Historically, the movement against forced psychiatric treatment has had a large contingent of people who did not consider themselves to be ‘sick’ despite having been diagnosed with one or another ‘mental illness’ (very definitely including schizophrenia although not limited to it); for most of the last 40 years, the main political ‘line’ they (we) have taken is that schizophrenia (and the rest, and ‘mental illness’ as a whole) just doesn’t exist; that, like medieval witch-burners who considered themselves to be burning witches, the psychiatric profession is doing things to us in the name of a nonexistent ailment/phenomenon.
But not only is it hard to prove the nonexistence of anything, it’s also hard to be taken seriously when what you’re saying sounds so close to textbook denial, and I don’t just mean ‘denial’ in the clinical sense of the word: people being red-baited as ‘communists’ found it unworkable to deny that any subsersive communist fifth column existed in the United States, students accused of smoking pot might more readily be assumes to be lying if they deny that they’re aware of any students who smoke pot… it’s like the recurrent joke on this board about “The first rule of ___ is that there IS no ____”.

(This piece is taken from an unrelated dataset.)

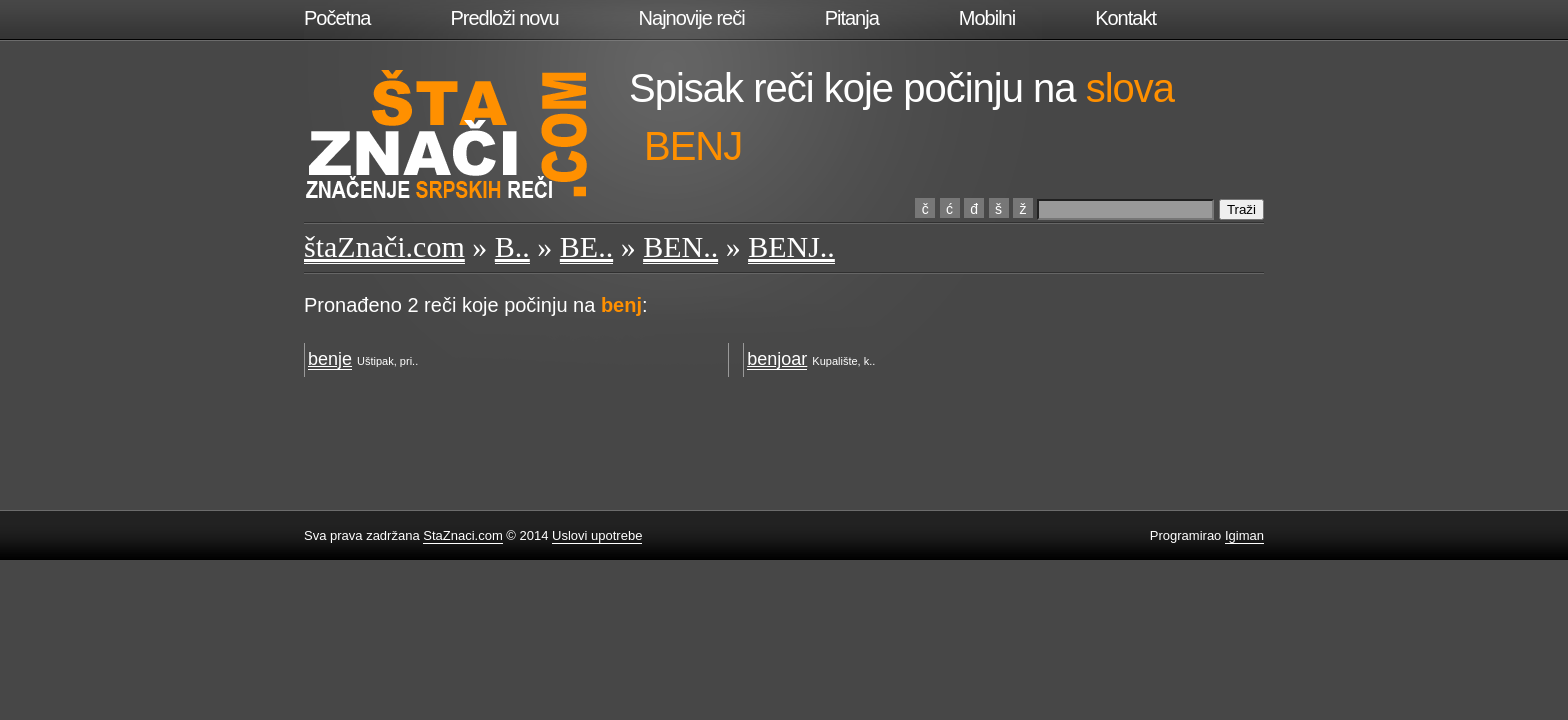 The height and width of the screenshot is (720, 1568). What do you see at coordinates (1125, 18) in the screenshot?
I see `Kontakt` at bounding box center [1125, 18].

And besides, although damn near anyone can, under the right (wrong) circumstances, run afoul of a diagnosis-tossing shrink, it’s just not true that everyone is equally likely to end up with a psych diagnosis. There’s something we have in common enough of the time for everyone from nursing students to subway riders to recognize us from the DSM-IV description. Yeah, we’ve seen those behaviors. You have. I have. Etc. One could assert (as I do) that, like extreme anger or visceral horror, it’s a state that anyone’s mind can end up in under the right (wrong) circumstances, but even then there are people who end up like that with far less provocation than other people who in essentially identical circumstances don’t display that pattern.
So there’s an “us”. And in the movement there’s a growing tendency to embrace an identity-in-common. But we see who we are and can be as a much wider spectrum that folks who are only aware of us when we’re, umm, you know, like that. And there are trade-offs, and some of us think we don’t have such a bad deal. Or wouldn’t if our culture treated us like people with a difference instead of sick/dangerous people. (Did you know we aren’t more dangerous or inclined to violence than the general pop?). Anyway, if you want to read more, Google phrases like “consumers / survivors / expatients” and “forced treatment” and “psychiatric oppression”.
The determining factor is the wishes of the person. If someone considers themself to need “fixing”, and the “fix” ls legal and available, who am I to tell them that I know better than them what’s best for them? On the other hand, if someone likes who they are and hasn’t broken any laws and cannot be shown (by standards that apply equally to schizzies and nonschizzies alike, mind you!) to lack basic decision-making competency, who is the doctor to tell them what’s best for them?
The right to refuse treatment is a fundamental civil right and is our central rallying cause. (We also want fully informed consent and have a lot of critical things to say about the rose-colored lavender-scented lying bullshit that the profession offers to mental patients regarding the efficacy of recommended treatments and how scientifically reliable and useful their diagnostic system and treatment protocols are. Yeah, they help some people, but the success rate and scientific backing isn’t like “insulin for diabetes” (one of their common claims); it may be a bit better than “whisky for a broken heart”, but it looks closer to that than the insulin analogy.